Re: pre-HTML5 and the BOM

From: Philippe Verdy <>
Date: Fri, 13 Jul 2012 18:33:35 +0200

> Fra: Jukka K. Korpela <>
>> "When the BOM is used in web pages or editors for UTF-8 encoded content it
>> can sometimes introduce blank spaces or short sequences of strange-looking
>> characters (such as ). For this reason, it is usually best for
>> interoperability to omit the BOM, when given a choice, for UTF-8 content."
>> In reality, BOM surely helps rather than hurts, especially when a document
>> is saved locally and HTTP headers are thereby lost.
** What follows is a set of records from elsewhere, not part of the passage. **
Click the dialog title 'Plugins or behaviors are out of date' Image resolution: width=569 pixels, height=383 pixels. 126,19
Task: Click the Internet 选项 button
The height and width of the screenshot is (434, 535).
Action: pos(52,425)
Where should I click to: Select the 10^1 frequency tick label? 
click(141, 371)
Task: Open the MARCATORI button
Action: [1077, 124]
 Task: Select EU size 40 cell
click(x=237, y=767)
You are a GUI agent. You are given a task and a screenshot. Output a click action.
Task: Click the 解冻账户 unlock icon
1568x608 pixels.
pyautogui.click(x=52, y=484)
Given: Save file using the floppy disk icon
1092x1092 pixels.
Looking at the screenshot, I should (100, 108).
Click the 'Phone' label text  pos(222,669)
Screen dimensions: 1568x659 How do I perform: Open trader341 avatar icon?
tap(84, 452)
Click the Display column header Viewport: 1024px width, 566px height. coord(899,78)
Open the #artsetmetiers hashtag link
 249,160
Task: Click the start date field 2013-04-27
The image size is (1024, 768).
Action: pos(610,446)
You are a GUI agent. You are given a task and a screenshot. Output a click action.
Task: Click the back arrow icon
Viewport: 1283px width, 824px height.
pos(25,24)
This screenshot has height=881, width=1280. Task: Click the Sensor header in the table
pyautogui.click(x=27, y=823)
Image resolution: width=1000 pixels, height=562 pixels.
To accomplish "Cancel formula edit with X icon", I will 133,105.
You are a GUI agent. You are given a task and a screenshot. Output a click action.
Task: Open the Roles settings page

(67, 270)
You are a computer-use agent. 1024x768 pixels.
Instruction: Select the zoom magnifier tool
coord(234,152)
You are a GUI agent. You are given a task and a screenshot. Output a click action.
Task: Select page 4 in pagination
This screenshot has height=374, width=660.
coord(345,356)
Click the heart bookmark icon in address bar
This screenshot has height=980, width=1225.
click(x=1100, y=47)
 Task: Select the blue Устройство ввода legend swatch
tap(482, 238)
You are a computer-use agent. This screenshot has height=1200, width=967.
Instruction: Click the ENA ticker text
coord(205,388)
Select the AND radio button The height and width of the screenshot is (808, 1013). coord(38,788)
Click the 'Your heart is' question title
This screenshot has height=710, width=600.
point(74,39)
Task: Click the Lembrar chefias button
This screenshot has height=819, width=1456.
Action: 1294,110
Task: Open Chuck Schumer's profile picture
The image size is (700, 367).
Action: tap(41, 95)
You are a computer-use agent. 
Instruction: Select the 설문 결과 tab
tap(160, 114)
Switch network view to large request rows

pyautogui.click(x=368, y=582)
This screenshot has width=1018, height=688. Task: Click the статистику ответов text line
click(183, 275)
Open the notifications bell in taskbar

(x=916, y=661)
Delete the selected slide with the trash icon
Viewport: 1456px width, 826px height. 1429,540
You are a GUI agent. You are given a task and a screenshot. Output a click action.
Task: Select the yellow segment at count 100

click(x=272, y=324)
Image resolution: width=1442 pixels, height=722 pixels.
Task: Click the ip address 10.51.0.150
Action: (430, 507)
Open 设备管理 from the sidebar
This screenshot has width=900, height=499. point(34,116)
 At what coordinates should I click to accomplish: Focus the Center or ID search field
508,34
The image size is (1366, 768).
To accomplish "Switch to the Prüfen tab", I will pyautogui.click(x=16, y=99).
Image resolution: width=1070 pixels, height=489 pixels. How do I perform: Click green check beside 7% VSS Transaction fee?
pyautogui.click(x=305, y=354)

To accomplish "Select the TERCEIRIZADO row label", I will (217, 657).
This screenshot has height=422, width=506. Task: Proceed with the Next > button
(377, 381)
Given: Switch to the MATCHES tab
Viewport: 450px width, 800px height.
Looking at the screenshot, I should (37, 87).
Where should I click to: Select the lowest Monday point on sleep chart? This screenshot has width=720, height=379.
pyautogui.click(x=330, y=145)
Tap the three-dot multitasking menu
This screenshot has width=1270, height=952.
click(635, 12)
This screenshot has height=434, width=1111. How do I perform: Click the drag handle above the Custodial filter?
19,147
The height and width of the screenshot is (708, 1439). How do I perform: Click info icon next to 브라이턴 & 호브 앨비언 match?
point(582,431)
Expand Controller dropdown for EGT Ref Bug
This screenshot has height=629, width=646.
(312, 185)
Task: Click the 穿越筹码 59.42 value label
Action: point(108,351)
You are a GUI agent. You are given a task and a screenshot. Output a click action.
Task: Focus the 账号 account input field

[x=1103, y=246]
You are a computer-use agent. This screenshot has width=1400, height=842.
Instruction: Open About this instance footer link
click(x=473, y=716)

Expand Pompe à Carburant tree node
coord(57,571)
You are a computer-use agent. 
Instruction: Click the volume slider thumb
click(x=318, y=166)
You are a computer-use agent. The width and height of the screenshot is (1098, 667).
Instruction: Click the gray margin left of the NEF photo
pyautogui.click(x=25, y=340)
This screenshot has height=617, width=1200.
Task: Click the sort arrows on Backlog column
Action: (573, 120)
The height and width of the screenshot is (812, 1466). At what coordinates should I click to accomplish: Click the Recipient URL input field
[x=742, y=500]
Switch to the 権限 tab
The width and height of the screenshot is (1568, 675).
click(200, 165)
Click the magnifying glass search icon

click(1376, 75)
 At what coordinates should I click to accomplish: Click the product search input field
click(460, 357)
Authoring tools may have
>> problems with it (and then again, some tools have problems with UTF-8 files
>> that _lack_ BOM).

This stetemant for maximum interoperability may have been true in the
past, where Unicode support was not so universal and still not adopted
formally for all newer developments in RFCs published by the IETF. But
now the situation is reversed : maximum interoperability if offerd
when BOMs are present, not really to indicate the byte order itself,
but to confirm that the content is Unicode encoded and extremely
likely to be text content and not arbitrary binary contents (that
today almost always use a distinctive leading signature).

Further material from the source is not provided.